I’ve only seen merging of same-upstream-pretrained-model-at-same-size.
At very least, you should be able to merge any 2 models with the same tokenizer via element-wise addition of the log probs just before sampling. This would also unlock creative new samplers. IE instead of adding logprobs, maybe one model’s logprobs constrains the other’s in interesting ways.
But, 2 models with same architecture and same dataset will be heavily biased in the same direction, even if you take 2 different finetunes, so this approach seems like it will have a low ceiling of potential.
Also, if you’re just doing a linear interpolation of same-dimensioned weights, why not just collapse them all into a normal-sized model? IE 70B + 70B should still == 70B.
That said, you would get much more interesting models if you allowed mergers of different architectures, trained from different initializations, and with different datasets. I would think that the research on “token healing” would allow you to merge any 2 models, even if they have different tokenizers.
This seems like a cool way forward.
How does this work? Like I’m really confused at a conceptual level on how you merge models with different numbers of different sized layers.

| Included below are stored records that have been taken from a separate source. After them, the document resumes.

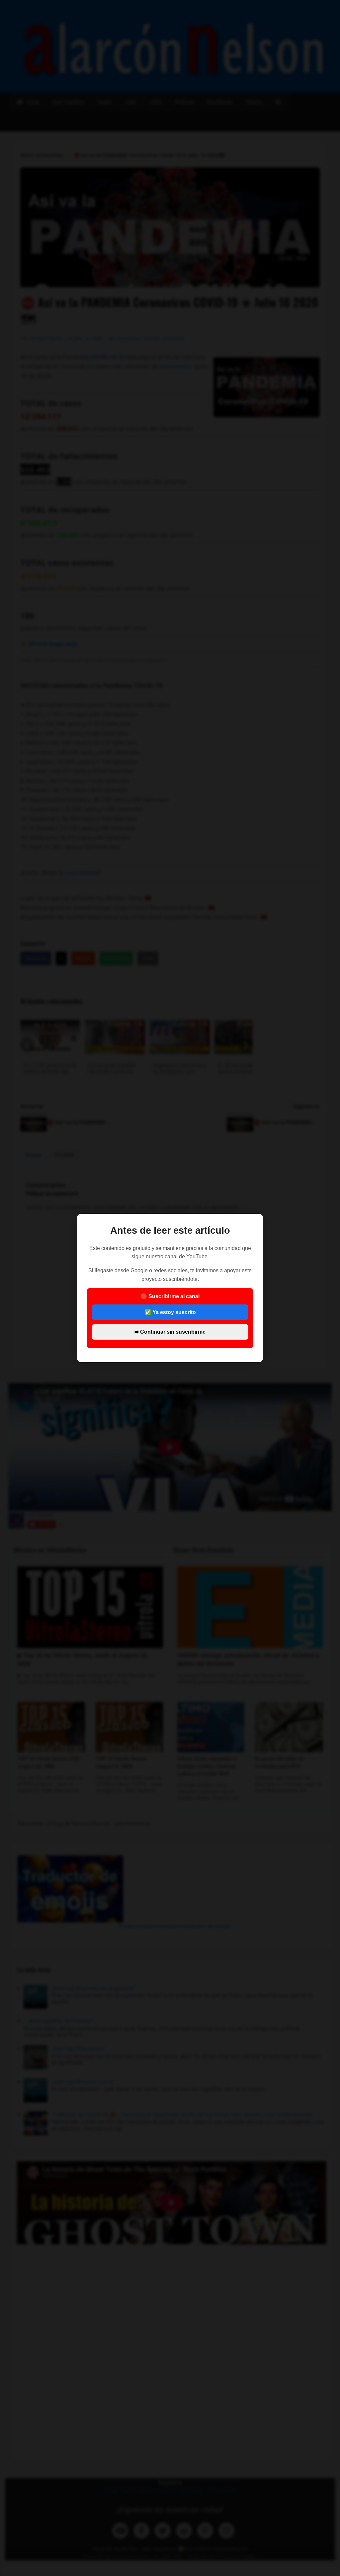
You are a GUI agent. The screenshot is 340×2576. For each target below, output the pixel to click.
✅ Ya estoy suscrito (170, 1312)
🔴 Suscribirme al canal (170, 1313)
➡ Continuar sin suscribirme (170, 1332)
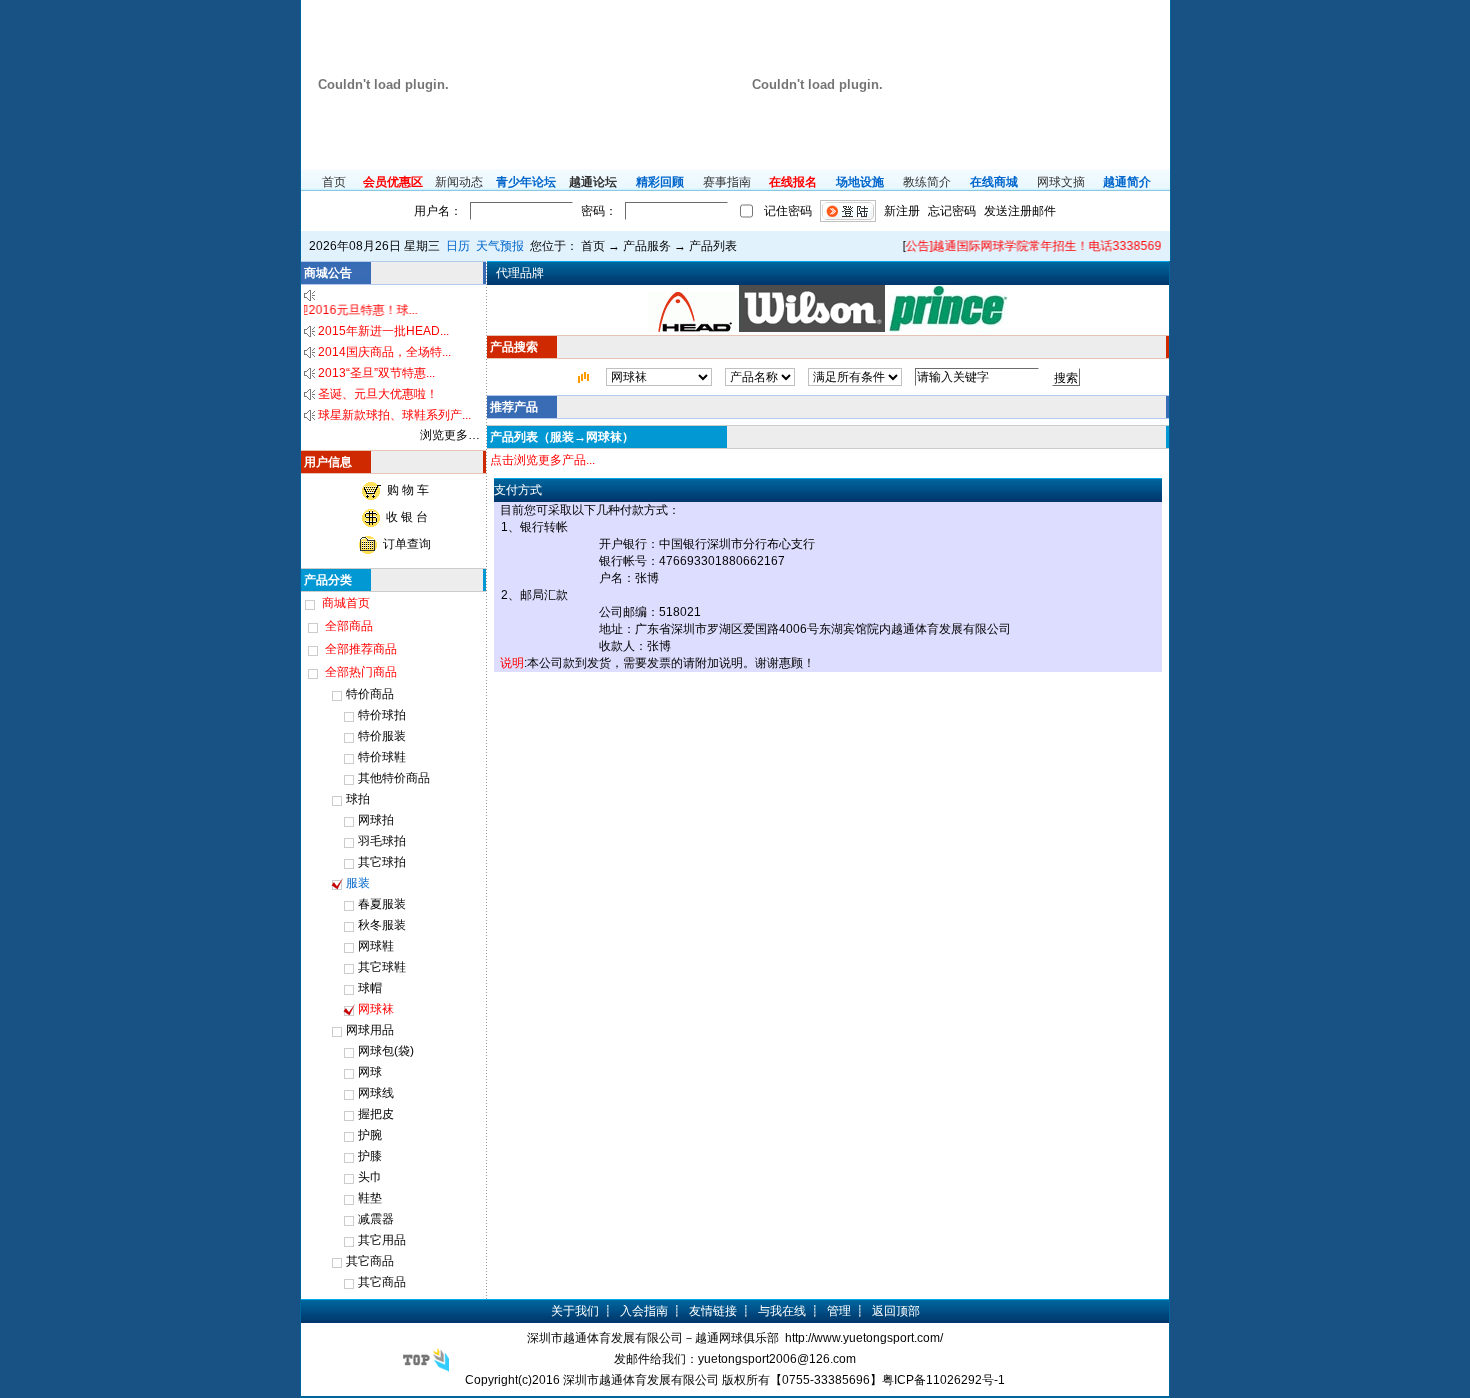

https://huggingface.co/chargoddard/llama2-22b/blob/main/frankenllama_22b.py shows how the tensors are padded up to fit
reading the readme, it sounds like they’re running some attention heads that were either already same-dimensioned across both models, or, they may have included a linear projection layer to accomplish it. Then, they say they trained on 10M tokens to “settle in the transplant”, which doesn’t sound like enough to me, and they concur this model isn’t useful until further training.